His big hand was gentle as he turned my arm so he could examine the wound. Personally, I didn't look. With my peripheral vision I could see way too much blood anyway, and knowing it was all mine wasn't a good feeling.
"It isn't too bad," he murmured. He took another look around, then briefly put his weapon down to take a handkerchief from his pocket and place it, folded, against my wound. He had the big pistol in his hand again less than five seconds after he'd put it down. "Hold this as tight as you can against your arm," he said, and I reached up with my right hand to do as he'd directed.

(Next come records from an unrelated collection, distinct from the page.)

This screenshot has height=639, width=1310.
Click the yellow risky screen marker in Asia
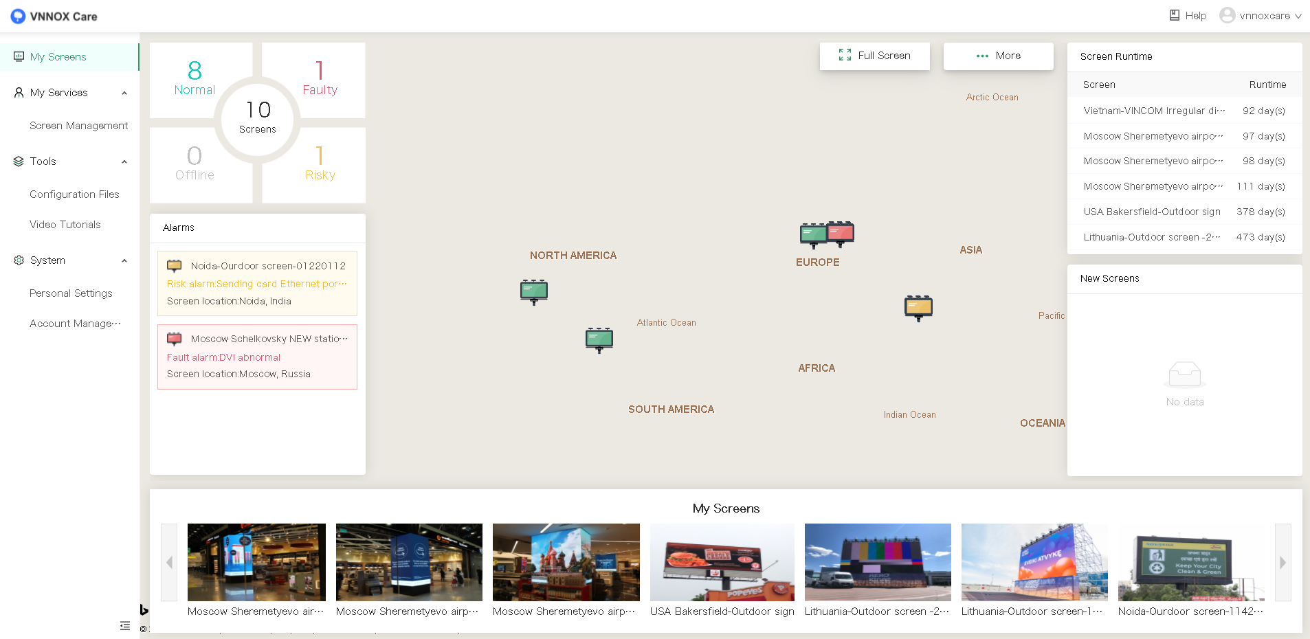918,307
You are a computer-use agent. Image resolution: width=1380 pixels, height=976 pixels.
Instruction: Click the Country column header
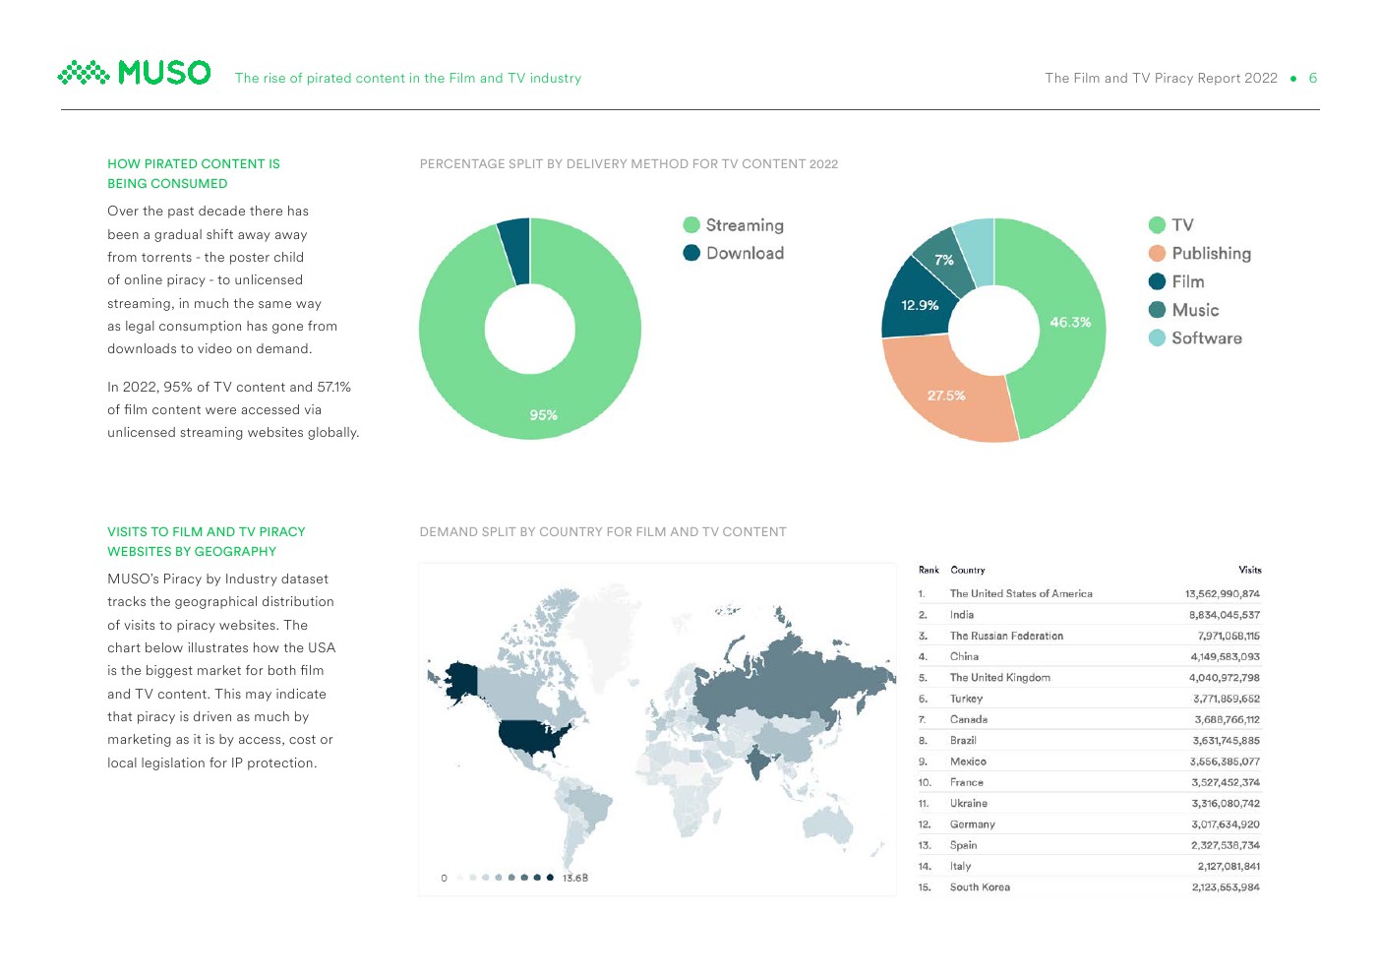(968, 570)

I struggled not to feel indignant. Not too bad? It was one thing for me to be brave and dismissive about being shot, but how dare he? I wondered if he'd be that blase if it were his arm that felt as if it were on fire, if his blood was soaking his clothes and beginning to pool on the pavement.
Huh. That pooling on the pavement part couldn't be good. Maybe that was why I felt light-headed and hot and nauseated. Maybe I'd better lie down.
I let myself slide sideways, and Wyatt grabbed me with his free hand. "Blair!"
"I'm just lying down," I said fretfully. "I feel sick."
Supporting me one-handed, he helped me to lie down on the pavement. The asphalt was hot and gritty, and I didn't care. I concentrated on taking deep breaths and staring at the blueness of the late-afternoon sky overhead, and gradually the nausea began to fade. Wyatt was talking on his cell phone/radio, whatever it was, requesting medics and an ambulance. Already I could hear sirens as units responded to a call that their lieutenant was under fire. How much time had lapsed since the shot? A minute? No more than two, I was certain of that.
To one part of me, everything seemed to be moving in slow motion, but another part of me felt as if too much was happening simultaneously. The result was a total sense of unreality, but one in which everything seemed to be crystal clear. I couldn't decide if that was good or not. Probably a little fuzziness would be nice, because I really didn't want to have clear memories of this.
Wyatt crouched over me and put his left hand to my neck. Good God, was he coming on to me now? I glared up at him, but he didn't notice because his head was up and he was checking in all directions, his weapon steady in his right hand. Belatedly, I realized he was checking my pulse, and he looked even more grim than before.
I wasn't dying, was I? People didn't die from gunshot wounds to the arm. That was silly. I was just a little shocky from losing blood so fast, the way I got whenever I gave blood at the Red Cross. It was no big deal. But he'd radioed for an ambulance, which to my way of thinking was for serious stuff, and I wondered if he could see something I couldn't, like maybe an artery spurting out blood like Old Faithful. Not that I had really looked, because I'd been afraid I'd see exactly that.
I pulled the folded handkerchief away from my arm and looked at it. It was totally soaked with blood.
"Blair," he said sharply, "put that back over your wound."
Okay, so maybe I might die. I added up the pieces-a lot of blood, shock, ambulance-and didn't like the picture. "Call my mom," I said. She would be so royally pissed if I had a medical crisis and no one let her know.
"I will," he replied, and now he was trying to sound soothing.
"Now. I need her now."
"You're going to be all right, honey. We'll call her from the hospital."